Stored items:
════════

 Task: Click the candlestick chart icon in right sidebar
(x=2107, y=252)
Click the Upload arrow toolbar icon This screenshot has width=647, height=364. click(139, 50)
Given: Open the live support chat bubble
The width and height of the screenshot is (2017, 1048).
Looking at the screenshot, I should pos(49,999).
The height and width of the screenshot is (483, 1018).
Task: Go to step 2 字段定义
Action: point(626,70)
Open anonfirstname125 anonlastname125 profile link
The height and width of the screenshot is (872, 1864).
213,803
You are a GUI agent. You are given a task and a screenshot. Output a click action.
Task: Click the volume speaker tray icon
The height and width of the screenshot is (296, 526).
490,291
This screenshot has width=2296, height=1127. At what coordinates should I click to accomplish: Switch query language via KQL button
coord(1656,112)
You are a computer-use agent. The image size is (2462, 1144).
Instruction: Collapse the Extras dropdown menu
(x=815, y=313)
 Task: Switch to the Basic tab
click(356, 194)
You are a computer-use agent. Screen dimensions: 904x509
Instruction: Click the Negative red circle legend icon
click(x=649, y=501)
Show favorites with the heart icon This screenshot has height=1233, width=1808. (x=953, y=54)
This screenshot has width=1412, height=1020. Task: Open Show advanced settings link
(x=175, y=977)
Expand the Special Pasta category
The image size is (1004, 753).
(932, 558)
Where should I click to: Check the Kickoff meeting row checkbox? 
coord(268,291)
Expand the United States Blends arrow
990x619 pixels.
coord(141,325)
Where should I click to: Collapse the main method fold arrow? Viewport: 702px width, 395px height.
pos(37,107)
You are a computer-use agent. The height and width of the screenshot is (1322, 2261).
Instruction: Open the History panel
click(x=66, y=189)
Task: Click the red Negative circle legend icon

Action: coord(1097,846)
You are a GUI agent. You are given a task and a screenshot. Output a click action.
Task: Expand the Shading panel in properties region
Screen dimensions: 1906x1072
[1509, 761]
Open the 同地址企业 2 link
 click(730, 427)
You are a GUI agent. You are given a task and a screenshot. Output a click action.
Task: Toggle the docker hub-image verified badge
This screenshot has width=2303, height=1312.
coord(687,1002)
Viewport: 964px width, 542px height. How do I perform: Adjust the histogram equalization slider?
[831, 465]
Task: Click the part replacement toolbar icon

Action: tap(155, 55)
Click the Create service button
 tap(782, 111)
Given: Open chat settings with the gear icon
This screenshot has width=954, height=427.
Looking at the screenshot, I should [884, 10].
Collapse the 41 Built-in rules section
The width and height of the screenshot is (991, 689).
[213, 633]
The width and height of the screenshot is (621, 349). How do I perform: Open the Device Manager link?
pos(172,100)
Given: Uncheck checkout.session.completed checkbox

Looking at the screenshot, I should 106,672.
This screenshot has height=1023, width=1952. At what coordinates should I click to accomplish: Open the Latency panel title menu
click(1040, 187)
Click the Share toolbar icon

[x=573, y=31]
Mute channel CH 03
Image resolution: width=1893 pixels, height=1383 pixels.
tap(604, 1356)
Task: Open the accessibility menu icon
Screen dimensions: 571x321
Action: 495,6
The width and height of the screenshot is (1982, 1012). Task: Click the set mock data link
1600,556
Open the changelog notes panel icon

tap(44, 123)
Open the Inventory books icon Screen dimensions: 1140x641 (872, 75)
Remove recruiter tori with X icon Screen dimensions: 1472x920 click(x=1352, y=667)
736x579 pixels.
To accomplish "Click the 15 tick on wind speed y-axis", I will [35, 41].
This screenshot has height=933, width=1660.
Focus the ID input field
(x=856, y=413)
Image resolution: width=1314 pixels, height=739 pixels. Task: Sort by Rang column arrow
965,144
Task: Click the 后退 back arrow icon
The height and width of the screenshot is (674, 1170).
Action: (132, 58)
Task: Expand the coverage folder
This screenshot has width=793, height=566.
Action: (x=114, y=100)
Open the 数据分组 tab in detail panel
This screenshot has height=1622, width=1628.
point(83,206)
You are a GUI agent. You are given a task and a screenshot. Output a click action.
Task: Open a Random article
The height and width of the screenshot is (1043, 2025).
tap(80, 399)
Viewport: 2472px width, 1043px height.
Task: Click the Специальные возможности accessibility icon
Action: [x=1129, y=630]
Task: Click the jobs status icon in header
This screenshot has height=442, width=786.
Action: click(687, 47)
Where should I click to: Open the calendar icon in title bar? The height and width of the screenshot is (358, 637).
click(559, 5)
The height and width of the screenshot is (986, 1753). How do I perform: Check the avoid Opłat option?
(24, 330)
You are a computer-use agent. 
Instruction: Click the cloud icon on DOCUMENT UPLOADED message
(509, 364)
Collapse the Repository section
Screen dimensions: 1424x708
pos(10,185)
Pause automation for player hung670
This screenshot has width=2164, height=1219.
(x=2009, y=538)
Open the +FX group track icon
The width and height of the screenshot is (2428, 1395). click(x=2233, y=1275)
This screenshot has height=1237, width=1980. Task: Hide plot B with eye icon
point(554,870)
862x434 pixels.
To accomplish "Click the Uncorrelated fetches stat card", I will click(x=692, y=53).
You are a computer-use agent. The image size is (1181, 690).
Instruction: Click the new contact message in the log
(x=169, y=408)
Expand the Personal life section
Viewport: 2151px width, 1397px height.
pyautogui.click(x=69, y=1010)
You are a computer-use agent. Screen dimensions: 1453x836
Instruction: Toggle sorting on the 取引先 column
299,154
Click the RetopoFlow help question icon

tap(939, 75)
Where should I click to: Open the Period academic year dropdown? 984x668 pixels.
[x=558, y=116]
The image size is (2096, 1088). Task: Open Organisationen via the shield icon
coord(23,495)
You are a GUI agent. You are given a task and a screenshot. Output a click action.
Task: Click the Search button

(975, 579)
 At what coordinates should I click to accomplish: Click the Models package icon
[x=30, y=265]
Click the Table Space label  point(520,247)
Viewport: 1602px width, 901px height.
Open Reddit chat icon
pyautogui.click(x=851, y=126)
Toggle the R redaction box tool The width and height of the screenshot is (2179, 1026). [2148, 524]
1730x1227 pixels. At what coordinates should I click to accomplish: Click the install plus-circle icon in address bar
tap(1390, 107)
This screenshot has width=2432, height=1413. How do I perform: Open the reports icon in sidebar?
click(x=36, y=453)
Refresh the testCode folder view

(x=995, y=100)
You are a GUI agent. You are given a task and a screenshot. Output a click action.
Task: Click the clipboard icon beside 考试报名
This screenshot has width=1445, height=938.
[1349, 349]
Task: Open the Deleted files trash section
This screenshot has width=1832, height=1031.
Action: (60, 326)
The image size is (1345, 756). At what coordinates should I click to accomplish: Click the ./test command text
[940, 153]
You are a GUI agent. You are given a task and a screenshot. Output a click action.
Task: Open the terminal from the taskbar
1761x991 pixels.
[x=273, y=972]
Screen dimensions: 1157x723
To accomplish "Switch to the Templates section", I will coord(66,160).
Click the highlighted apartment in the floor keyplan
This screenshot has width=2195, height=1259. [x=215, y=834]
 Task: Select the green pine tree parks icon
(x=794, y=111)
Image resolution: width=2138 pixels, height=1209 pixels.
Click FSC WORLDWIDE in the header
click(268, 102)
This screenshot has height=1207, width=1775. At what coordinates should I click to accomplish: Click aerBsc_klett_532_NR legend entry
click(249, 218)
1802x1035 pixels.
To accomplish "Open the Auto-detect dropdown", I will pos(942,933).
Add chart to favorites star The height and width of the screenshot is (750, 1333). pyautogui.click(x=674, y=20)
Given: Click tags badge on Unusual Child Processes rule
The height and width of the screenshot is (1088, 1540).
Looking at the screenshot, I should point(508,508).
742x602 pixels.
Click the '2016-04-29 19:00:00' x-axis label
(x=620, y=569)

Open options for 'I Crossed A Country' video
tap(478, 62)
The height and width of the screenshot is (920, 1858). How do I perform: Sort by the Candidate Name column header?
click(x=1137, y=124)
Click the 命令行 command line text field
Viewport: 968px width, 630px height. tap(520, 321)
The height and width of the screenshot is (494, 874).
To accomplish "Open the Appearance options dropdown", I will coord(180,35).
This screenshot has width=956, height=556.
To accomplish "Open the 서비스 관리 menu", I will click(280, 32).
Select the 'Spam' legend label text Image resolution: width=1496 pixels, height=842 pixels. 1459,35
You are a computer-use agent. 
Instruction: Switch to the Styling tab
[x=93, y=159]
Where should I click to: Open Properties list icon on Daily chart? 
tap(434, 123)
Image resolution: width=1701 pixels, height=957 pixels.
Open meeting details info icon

════════

Your goal: The lines of the records that contain the string "will" should be located and copied.

Answer section:
To accomplish "Click the 15 tick on wind speed y-axis", I will [35, 41].
To accomplish "Click the Uncorrelated fetches stat card", I will click(x=692, y=53).
To accomplish "Switch to the Templates section", I will coord(66,160).
To accomplish "Open the Auto-detect dropdown", I will pos(942,933).
To accomplish "Open the Appearance options dropdown", I will coord(180,35).
To accomplish "Open the 서비스 관리 menu", I will click(280, 32).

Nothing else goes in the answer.